In full and without change, repeat the records shown below.

# # # # #

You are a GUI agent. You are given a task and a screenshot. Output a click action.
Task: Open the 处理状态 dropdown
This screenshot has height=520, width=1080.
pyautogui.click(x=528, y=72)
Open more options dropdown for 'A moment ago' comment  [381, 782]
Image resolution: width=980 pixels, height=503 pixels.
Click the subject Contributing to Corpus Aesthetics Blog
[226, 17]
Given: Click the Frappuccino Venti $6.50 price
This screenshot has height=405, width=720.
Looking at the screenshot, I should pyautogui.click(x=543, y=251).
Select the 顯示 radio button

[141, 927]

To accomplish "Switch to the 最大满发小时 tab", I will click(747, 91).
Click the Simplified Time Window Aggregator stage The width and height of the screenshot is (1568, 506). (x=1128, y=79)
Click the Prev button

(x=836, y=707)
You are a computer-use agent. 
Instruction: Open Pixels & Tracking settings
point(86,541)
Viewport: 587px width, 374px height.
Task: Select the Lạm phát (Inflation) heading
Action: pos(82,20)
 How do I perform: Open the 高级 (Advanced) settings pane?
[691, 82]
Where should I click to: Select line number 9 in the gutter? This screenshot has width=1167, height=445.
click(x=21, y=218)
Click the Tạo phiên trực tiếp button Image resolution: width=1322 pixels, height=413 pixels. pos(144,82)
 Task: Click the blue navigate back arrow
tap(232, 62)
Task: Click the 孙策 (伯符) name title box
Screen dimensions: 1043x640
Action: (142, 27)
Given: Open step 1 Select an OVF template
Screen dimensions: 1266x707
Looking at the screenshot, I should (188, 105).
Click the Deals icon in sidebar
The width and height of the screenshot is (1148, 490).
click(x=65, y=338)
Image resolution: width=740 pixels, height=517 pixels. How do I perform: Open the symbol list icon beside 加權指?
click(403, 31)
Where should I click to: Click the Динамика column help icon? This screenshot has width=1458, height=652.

# # # # #

● Solution
You are a GUI agent. You are given a task and a screenshot. Output a click action.
Task: Open the 处理状态 dropdown
This screenshot has height=520, width=1080.
pyautogui.click(x=528, y=72)
Open more options dropdown for 'A moment ago' comment  [381, 782]
Image resolution: width=980 pixels, height=503 pixels.
Click the subject Contributing to Corpus Aesthetics Blog
[226, 17]
Given: Click the Frappuccino Venti $6.50 price
This screenshot has height=405, width=720.
Looking at the screenshot, I should pyautogui.click(x=543, y=251).
Select the 顯示 radio button

[141, 927]

To accomplish "Switch to the 最大满发小时 tab", I will click(747, 91).
Click the Simplified Time Window Aggregator stage The width and height of the screenshot is (1568, 506). (x=1128, y=79)
Click the Prev button

(x=836, y=707)
You are a computer-use agent. 
Instruction: Open Pixels & Tracking settings
point(86,541)
Viewport: 587px width, 374px height.
Task: Select the Lạm phát (Inflation) heading
Action: pos(82,20)
 How do I perform: Open the 高级 (Advanced) settings pane?
[691, 82]
Where should I click to: Select line number 9 in the gutter? This screenshot has width=1167, height=445.
click(x=21, y=218)
Click the Tạo phiên trực tiếp button Image resolution: width=1322 pixels, height=413 pixels. pos(144,82)
 Task: Click the blue navigate back arrow
tap(232, 62)
Task: Click the 孙策 (伯符) name title box
Screen dimensions: 1043x640
Action: (142, 27)
Given: Open step 1 Select an OVF template
Screen dimensions: 1266x707
Looking at the screenshot, I should (188, 105).
Click the Deals icon in sidebar
The width and height of the screenshot is (1148, 490).
click(x=65, y=338)
Image resolution: width=740 pixels, height=517 pixels. How do I perform: Open the symbol list icon beside 加權指?
click(403, 31)
Where should I click to: Click the Динамика column help icon? This screenshot has width=1458, height=652.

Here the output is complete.